La semana pasada, Canal + emitió Cuando España se desnudó, un documental sobre el destape cinematográfico, que explotó tras la muerte de Franco. Dirigido por Manuel Romo y con guión de Ramón de España, el documento incluía entrevistas con personajes como Andrés Pajares, referente de aquella calentura industrial. Pajares hizo una revelación importante: Mel Brooks plagió a Mariano Ozores y copió casi todos los gags de sus películas.

Milagro

Una de las reflexiones de Cuando España se desnudó tiene que ver con la necesidad de recurrir al desnudo para compensar los años de represión y hambruna sexual.

Dice la voz en off: "No es que hacer el amor fuera un pecado, es que era un milagro". Pajares, Esteso y Landa eran los tres tenores de aquella opereta en la que, con un planteamiento perverso, se daba entender que la gente no copulaba por culpa del dictador. Hoy, en cambio, la televisión trivializa el gran mérito de la seducción y su faceta física. Cualquier conversación deriva hacia el tomate (¿tuvo sexo Rocío Madrid antes o después de su boda?, se preguntaba Boris Izaguirre en Crónicas marcianas) y se transmite la impresión de que si antes era un milagro tener relaciones, ahora el que no pilla es porque es idiota.

Tigres

Es difícil poner en práctica las enseñanzas de Lorena Berdún y su Dos rombos (TVE-1), del que se emitió la última lección. Muchos alumnos todavía están atascados en la lección de la masturbación y, como máximo, aprenderán a manejar los vibradores que mostró 7 días, 7 noches (Antena 3). De todos los tópicos sobre la sexología divulgativa, el que más me divierte es el que insiste en que conviene hablar de sexo con normalidad y naturalidad.
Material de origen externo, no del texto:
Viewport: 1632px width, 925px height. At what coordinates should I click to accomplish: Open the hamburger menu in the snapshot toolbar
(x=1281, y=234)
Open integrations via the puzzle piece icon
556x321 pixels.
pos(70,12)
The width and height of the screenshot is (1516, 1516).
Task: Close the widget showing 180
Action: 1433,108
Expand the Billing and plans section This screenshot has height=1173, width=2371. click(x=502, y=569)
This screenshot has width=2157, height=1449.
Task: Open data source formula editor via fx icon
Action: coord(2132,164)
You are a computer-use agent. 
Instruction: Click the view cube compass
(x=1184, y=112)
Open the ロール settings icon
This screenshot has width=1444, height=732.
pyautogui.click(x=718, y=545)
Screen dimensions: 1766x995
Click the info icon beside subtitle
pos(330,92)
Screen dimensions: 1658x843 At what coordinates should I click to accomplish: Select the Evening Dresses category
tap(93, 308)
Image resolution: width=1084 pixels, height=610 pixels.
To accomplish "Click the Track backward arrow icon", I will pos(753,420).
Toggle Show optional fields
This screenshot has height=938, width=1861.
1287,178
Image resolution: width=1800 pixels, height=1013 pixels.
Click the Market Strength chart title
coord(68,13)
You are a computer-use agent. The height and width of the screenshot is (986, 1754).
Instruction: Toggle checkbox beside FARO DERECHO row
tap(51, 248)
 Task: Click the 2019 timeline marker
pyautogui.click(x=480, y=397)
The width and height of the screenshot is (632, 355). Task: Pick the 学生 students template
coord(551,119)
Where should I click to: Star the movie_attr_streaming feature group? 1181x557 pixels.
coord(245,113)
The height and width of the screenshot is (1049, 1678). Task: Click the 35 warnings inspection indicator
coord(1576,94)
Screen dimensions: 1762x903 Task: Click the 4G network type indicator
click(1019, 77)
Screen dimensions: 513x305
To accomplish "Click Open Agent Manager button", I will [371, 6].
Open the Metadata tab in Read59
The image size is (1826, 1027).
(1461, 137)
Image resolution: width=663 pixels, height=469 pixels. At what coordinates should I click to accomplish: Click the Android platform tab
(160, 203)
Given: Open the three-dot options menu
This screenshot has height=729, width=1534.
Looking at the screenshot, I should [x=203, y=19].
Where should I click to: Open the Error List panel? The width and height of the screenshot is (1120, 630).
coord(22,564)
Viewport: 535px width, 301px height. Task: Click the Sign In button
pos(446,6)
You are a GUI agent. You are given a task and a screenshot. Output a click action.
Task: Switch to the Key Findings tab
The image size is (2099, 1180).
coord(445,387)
Luego, cuando estás en lo alto del armario, en pelotas, con los calcetines puestos y el corazón latiendo al compás de un inestable orgullo heterosexual, a punto de acometer un temerario salto del tigre, te preguntas qué demonios tendrá de normal y natural toda esta disparatada escenografía sensual.

Abundancia

TVE oscila entre la sequía y la abundancia. Ahora acumula sus mejores series y no da tiempo a digerir tanta materia prima (algunas servidas en doble dosis). Para completar esta saturación de calidad, vuelve El ala oeste de la Casa Blanca (La 2), una serie extraordinaria que, pese a no incluir casi nada de sexo, crea una adicción superior a la de cualquier película de, pongamos, Veronica Vanoza. El presidente de EE UU tiene esclerosis, pero se presenta a la reelección. Su entorno le anima, pero su esposa, que le conoce bien sin tener que adorarle por su cargo, se da cuenta de que el poder le ha cambiado. Todos los altos cargos públicos y privados deberían ver la serie. Para no perder algunas malas costumbres, la echan a las dos de la madrugada, la auténtica hora de los corazones solitarios.